[Start of section]

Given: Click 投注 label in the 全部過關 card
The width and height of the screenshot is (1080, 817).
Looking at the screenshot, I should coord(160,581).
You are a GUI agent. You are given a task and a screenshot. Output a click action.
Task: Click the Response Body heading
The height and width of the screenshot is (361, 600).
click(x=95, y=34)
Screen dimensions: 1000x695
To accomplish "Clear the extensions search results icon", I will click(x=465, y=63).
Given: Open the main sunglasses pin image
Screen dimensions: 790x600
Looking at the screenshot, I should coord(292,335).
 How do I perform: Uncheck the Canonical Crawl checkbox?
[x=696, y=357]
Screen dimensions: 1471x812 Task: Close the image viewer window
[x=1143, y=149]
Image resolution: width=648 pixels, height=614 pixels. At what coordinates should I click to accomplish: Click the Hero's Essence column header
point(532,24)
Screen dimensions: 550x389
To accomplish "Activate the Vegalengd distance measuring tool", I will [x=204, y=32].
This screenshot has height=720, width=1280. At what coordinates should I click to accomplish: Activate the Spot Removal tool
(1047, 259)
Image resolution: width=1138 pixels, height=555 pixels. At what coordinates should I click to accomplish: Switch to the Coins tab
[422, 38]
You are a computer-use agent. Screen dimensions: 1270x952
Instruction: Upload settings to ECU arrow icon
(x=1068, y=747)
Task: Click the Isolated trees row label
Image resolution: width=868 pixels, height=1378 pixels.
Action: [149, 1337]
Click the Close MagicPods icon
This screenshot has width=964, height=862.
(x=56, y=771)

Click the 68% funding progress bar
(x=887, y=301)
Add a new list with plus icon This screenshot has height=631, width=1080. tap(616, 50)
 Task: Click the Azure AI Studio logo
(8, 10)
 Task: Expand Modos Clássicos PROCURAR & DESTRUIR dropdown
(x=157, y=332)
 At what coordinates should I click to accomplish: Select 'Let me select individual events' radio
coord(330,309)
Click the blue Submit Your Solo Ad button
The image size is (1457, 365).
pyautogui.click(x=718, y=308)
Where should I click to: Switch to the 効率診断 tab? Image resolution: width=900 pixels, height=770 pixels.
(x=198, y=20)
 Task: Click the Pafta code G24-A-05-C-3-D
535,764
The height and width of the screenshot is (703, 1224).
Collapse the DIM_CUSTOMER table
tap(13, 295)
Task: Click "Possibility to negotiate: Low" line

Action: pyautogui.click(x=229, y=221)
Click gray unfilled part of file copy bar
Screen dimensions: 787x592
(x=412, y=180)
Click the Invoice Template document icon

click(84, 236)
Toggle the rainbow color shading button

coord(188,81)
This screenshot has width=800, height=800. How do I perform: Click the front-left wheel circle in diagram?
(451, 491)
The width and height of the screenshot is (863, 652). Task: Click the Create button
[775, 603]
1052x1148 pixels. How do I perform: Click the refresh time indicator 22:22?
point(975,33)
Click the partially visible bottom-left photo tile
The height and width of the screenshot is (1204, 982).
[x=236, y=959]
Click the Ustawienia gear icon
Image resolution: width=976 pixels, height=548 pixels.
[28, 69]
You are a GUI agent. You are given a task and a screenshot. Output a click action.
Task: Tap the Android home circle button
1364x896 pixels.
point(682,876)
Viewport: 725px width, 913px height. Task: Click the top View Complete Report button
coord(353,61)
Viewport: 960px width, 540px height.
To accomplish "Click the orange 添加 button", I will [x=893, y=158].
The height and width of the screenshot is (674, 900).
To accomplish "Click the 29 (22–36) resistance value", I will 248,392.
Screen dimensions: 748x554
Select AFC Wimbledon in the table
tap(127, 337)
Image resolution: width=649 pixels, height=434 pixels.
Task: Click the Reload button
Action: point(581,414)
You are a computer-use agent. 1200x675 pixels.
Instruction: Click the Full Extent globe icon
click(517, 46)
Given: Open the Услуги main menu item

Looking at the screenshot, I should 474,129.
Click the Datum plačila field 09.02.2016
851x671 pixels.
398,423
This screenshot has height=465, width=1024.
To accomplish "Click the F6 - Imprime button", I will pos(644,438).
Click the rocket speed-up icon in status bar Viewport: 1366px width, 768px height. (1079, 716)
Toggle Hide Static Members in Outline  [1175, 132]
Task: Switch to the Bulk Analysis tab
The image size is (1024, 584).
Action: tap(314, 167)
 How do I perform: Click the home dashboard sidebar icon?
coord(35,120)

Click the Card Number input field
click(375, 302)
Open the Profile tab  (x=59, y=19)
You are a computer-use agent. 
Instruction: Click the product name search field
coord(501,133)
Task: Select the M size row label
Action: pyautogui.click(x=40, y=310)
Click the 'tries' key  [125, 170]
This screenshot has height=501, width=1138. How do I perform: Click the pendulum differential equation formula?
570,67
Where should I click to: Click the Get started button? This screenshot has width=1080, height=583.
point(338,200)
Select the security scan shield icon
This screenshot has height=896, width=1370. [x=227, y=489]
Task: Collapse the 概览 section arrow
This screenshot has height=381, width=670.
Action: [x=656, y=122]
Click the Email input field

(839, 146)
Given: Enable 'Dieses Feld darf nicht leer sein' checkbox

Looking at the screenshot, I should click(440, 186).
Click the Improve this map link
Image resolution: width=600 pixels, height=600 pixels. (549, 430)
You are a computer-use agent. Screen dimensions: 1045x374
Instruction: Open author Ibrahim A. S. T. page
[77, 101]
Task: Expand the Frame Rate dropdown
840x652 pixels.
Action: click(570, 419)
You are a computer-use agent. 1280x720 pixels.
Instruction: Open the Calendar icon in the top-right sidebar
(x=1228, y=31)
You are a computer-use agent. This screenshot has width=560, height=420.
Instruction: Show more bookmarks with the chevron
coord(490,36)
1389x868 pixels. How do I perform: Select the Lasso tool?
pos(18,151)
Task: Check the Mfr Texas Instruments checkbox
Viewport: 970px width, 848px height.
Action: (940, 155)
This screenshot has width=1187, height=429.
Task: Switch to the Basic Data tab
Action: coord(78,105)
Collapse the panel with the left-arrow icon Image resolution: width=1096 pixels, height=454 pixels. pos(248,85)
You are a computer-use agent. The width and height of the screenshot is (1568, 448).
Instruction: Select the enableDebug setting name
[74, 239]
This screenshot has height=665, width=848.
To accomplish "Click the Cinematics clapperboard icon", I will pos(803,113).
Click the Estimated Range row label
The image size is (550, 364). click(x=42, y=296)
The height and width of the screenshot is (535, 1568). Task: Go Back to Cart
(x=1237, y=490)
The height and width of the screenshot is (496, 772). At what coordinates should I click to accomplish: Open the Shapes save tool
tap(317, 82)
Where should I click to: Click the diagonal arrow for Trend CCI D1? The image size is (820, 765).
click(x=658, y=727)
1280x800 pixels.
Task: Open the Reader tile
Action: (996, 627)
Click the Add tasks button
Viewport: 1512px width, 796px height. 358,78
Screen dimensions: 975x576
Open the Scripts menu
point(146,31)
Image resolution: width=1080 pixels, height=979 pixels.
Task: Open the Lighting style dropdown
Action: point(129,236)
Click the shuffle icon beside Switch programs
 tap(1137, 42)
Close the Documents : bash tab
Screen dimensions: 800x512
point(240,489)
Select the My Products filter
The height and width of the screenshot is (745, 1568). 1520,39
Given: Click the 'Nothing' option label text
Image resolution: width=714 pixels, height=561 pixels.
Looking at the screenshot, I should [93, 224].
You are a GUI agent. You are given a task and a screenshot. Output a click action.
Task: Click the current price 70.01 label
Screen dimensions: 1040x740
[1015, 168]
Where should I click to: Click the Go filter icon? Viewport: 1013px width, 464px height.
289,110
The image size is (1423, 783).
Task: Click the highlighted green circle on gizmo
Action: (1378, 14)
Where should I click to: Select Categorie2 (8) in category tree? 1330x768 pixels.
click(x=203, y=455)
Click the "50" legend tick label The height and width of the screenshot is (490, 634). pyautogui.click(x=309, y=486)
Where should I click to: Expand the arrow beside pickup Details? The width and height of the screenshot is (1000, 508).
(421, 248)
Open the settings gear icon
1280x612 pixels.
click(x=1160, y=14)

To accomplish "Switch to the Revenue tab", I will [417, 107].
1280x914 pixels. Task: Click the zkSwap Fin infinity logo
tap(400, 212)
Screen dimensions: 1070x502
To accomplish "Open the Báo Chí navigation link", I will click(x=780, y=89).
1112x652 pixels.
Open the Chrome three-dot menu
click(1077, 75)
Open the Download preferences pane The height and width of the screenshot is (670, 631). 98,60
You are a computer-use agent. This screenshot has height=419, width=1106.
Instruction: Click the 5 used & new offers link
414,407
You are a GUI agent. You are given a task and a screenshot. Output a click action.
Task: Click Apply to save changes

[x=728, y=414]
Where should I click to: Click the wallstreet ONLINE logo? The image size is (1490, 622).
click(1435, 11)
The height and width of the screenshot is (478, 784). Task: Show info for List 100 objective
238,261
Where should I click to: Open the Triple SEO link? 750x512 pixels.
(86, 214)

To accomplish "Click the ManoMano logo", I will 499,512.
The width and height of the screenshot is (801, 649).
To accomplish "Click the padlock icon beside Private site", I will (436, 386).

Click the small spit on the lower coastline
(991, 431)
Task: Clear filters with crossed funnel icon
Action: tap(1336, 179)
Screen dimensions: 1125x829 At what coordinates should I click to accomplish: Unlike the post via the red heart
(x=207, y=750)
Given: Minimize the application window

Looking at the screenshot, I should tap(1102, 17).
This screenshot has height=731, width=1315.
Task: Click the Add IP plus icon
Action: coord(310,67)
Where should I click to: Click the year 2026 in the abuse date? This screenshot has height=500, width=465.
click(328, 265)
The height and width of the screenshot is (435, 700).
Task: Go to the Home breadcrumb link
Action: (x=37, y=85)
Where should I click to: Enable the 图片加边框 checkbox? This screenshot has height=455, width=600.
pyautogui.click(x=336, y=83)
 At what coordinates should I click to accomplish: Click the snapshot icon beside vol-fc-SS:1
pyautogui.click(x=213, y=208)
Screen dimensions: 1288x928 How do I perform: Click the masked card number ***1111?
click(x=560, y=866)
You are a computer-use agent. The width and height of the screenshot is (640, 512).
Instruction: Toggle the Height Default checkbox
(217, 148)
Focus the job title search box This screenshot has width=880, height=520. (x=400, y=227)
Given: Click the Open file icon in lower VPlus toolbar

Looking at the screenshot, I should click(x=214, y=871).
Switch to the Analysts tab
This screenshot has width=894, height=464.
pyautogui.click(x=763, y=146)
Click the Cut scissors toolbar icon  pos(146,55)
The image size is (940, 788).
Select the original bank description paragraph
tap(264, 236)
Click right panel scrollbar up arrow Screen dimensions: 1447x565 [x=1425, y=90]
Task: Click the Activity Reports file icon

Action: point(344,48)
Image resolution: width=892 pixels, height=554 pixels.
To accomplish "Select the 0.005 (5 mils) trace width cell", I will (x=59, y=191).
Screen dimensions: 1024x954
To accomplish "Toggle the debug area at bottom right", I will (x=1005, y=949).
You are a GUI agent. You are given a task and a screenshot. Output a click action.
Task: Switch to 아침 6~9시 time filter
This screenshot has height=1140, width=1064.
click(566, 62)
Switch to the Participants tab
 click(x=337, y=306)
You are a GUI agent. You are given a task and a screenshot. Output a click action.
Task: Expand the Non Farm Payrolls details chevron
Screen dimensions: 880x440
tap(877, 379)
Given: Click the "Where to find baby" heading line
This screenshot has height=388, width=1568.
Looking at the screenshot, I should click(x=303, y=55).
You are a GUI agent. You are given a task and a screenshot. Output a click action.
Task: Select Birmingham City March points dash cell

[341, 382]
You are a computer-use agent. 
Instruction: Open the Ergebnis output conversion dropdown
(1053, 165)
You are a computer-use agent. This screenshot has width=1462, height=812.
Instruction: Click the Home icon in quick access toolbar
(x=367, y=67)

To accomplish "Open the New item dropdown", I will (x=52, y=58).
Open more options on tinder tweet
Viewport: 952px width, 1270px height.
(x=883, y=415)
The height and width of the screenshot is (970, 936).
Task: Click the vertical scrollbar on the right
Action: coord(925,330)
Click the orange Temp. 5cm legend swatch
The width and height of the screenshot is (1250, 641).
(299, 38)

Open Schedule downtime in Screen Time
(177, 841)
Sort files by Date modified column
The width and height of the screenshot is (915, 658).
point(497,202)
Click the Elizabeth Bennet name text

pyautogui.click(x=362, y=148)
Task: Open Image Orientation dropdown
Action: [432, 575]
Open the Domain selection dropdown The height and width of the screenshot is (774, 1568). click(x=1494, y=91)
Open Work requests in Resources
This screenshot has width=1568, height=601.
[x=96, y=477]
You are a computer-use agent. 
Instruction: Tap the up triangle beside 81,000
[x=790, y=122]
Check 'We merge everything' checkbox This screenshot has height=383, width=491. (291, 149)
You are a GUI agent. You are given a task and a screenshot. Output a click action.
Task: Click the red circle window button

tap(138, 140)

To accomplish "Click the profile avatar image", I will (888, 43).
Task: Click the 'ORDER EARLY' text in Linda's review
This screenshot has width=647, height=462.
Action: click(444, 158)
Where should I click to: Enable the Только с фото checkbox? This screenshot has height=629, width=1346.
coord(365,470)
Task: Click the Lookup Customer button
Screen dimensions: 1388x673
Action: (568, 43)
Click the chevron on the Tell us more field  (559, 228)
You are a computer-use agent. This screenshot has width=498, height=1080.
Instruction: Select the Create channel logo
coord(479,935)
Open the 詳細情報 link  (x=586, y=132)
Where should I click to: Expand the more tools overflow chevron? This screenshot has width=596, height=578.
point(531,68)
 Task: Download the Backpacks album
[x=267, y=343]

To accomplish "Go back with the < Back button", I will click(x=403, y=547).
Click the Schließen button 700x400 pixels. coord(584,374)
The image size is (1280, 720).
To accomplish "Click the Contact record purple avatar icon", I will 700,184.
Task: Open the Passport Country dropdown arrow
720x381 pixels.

[End of section]

Whenever the word "gear" appears in a line above, copy that line.

Click the Ustawienia gear icon
Open the settings gear icon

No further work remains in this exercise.